Sounds reasonable enough, right? Of course it does. There actually is a study which draws that link. But that’s all it does. It cites its small sample size alongside the lack of testing for most compounding factors (such as antibodies) as weaknesses in the research. Anyone who concludes that there is anything more than a link between vitamin D3 and a decreased incidence in influenza A is a quack. And you all know what’s coming. But hang out, I’ll even quote the abstract from the study.

RESULTS: Influenza A occurred in 18 of 167 (10.8%) children in the vitamin D(3) group compared with 31 of 167 (18.6%) children in the placebo group [relative risk (RR), 0.58; 95% CI: 0.34, 0.99; P = 0.04]. The reduction in influenza A was more prominent in children who had not been taking other vitamin D supplements (RR: 0.36; 95% CI: 0.17, 0.79; P = 0.006) and who started nursery school after age 3 y (RR: 0.36; 95% CI: 0.17, 0.78; P = 0.005). In children with a previous diagnosis of asthma, asthma attacks as a secondary outcome occurred in 2 children receiving vitamin D(3) compared with 12 children receiving placebo (RR: 0.17; 95% CI: 0.04, 0.73; P = 0.006). CONCLUSION: This study suggests that vitamin D(3) supplementation during the winter may reduce the incidence of influenza A, especially in specific subgroups of schoolchildren.

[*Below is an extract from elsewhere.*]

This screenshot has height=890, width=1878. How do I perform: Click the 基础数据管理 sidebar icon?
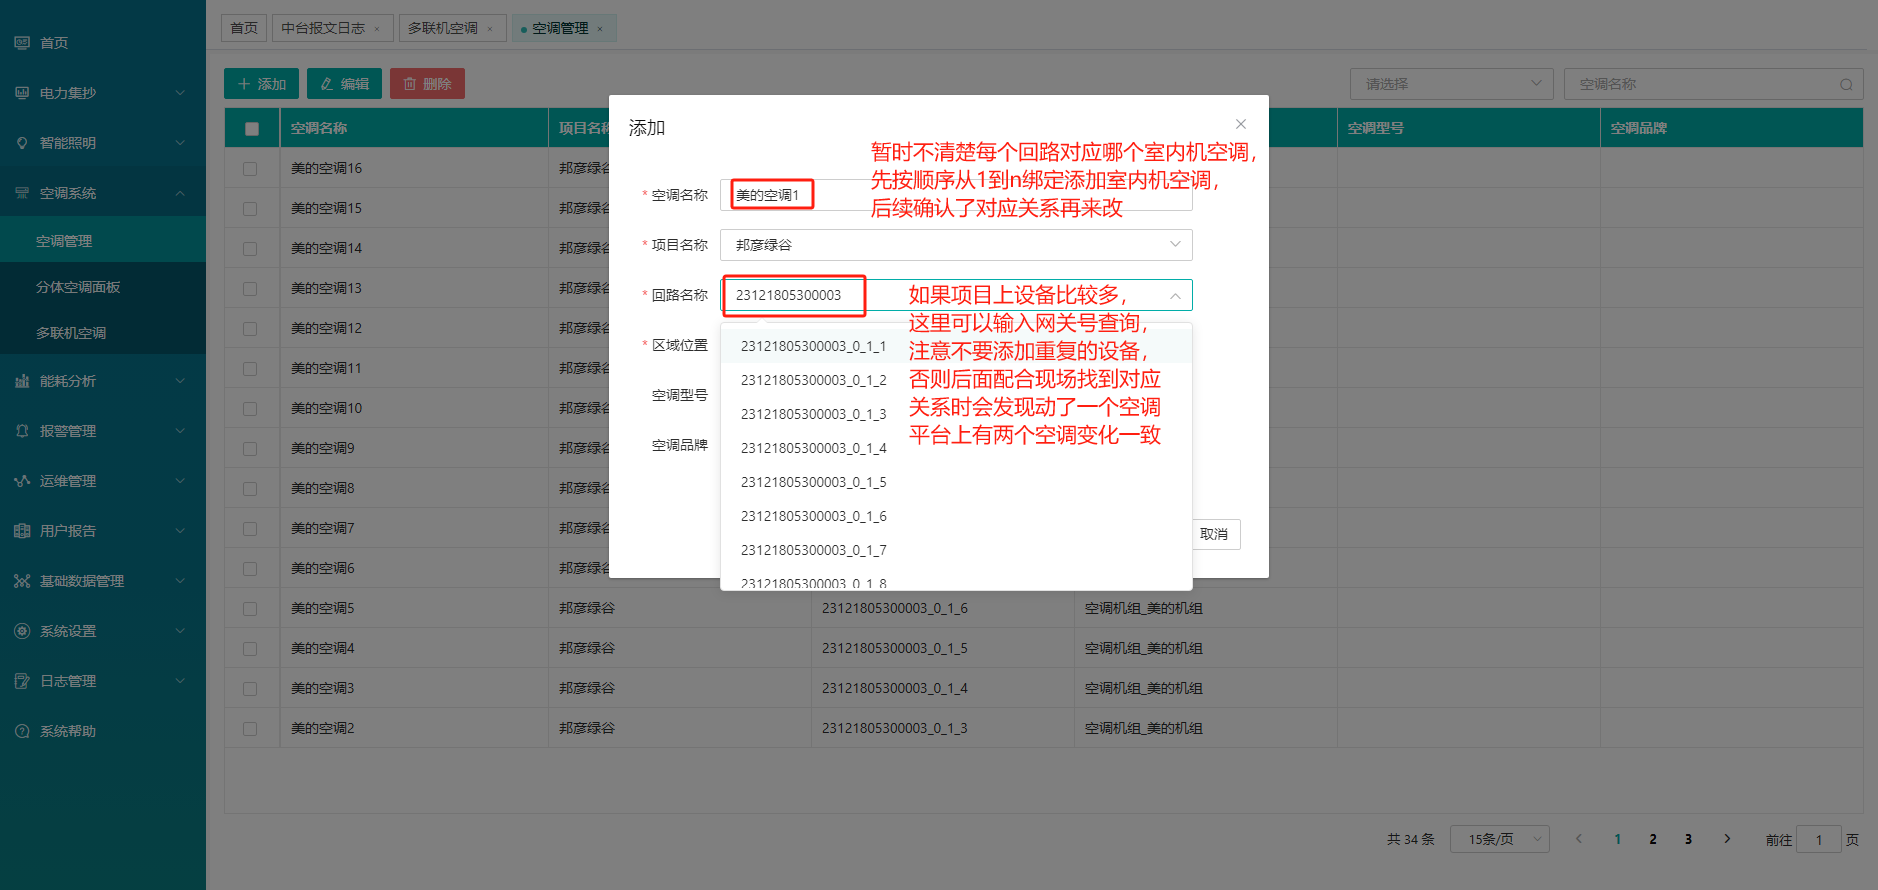point(22,581)
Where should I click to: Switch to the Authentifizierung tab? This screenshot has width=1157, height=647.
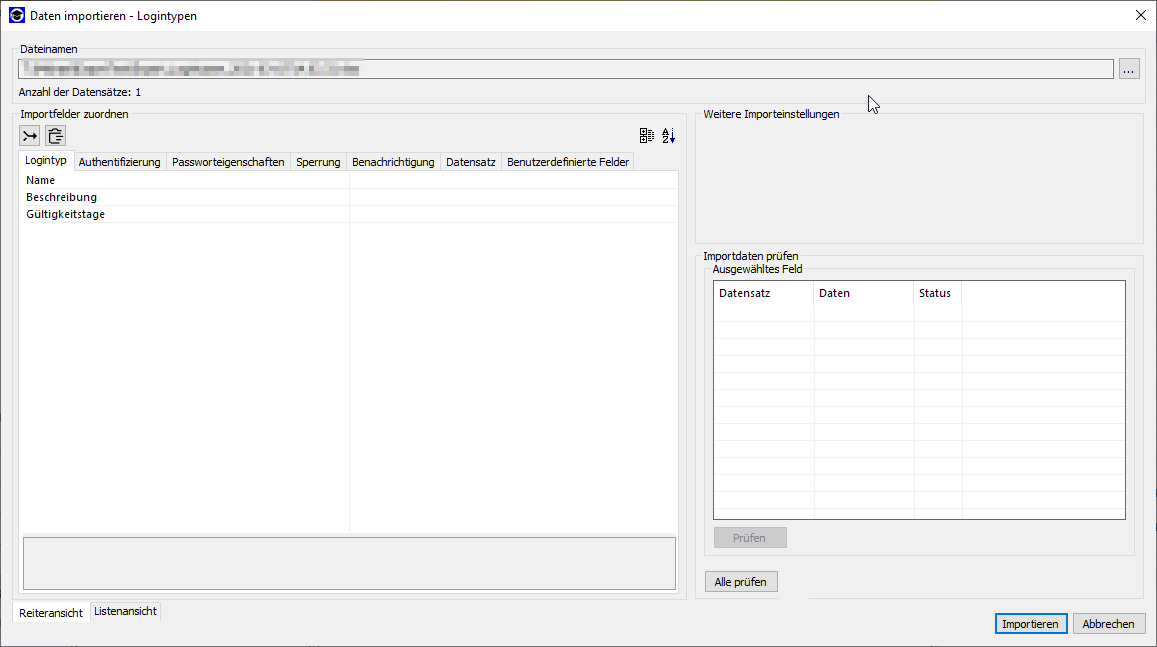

It’s an interesting result, but no competent doctor is going to make recommendations based upon it. That isn’t to say doctors don’t have other reasons for recommending vitamin D; this just isn’t one of them. But does that stop the quack brigade from marching in the streets? Nah. Check out the title of Maurer’s blog post.

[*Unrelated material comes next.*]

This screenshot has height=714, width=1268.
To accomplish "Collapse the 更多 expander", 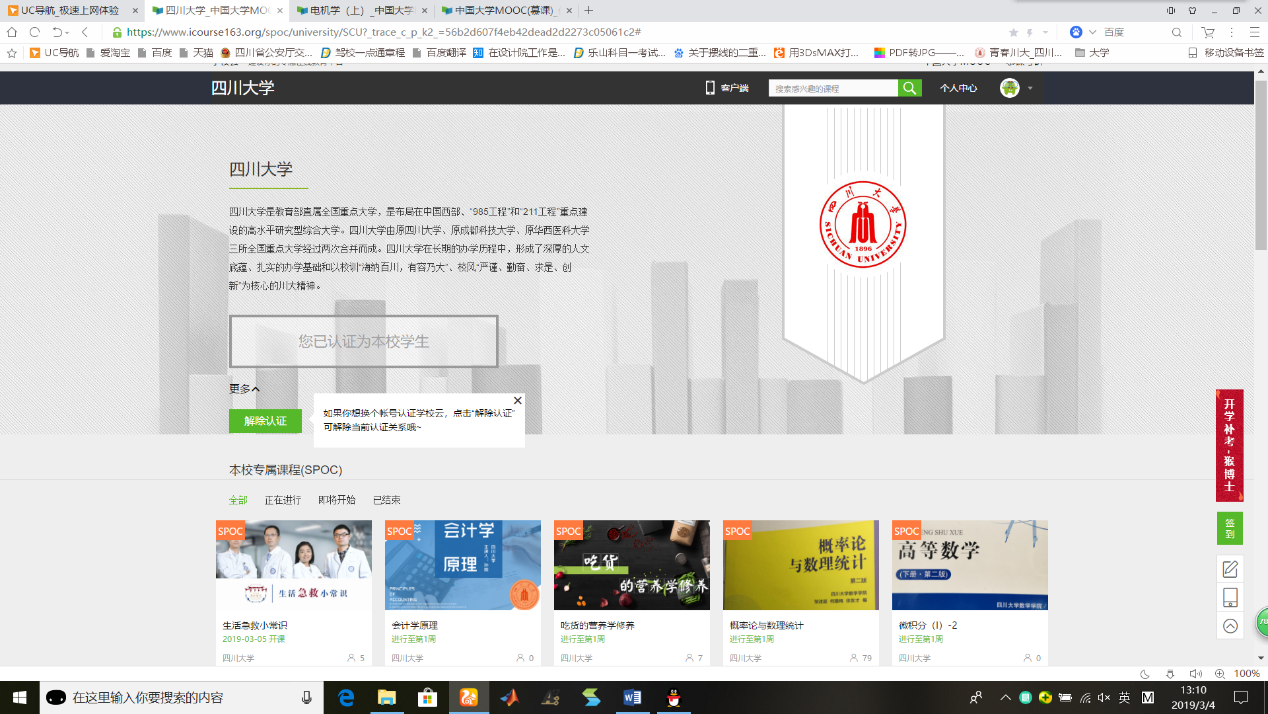I will [244, 389].
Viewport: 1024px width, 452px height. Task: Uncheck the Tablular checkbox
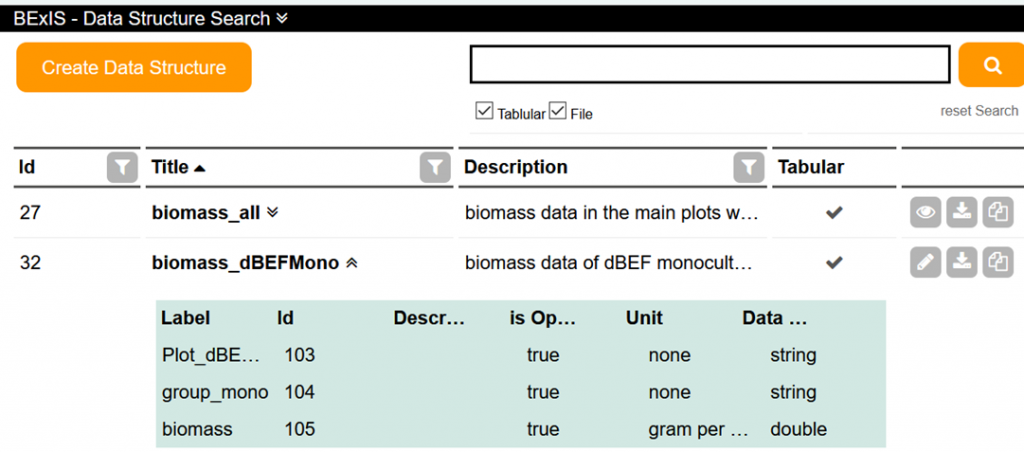point(484,111)
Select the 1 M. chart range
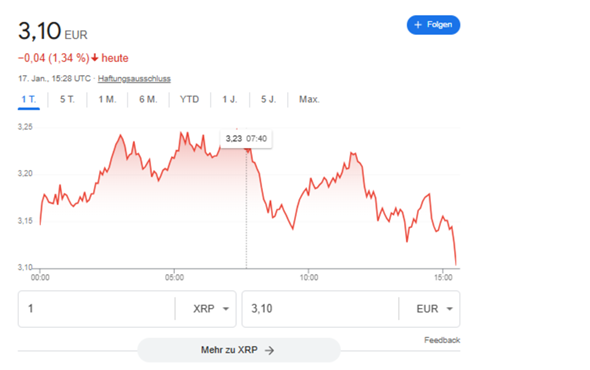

Vitamin D, as suspected, prevents the flu.

Christopher Maloney tried pulling this same garbage when he claimed black elderberry can “block” H1N1. Given the drubbing Maloney got back then in December, it’s curious that Maurer would repeat the same sort of anti-medical trash just a few months later. Vitamin D does no such thing. Maurer is either lying or incompetent. I won’t argue against anyone who claims he’s both.

It’s this sort of stuff that helps to solidify the naturopath’s leadership among charlatans.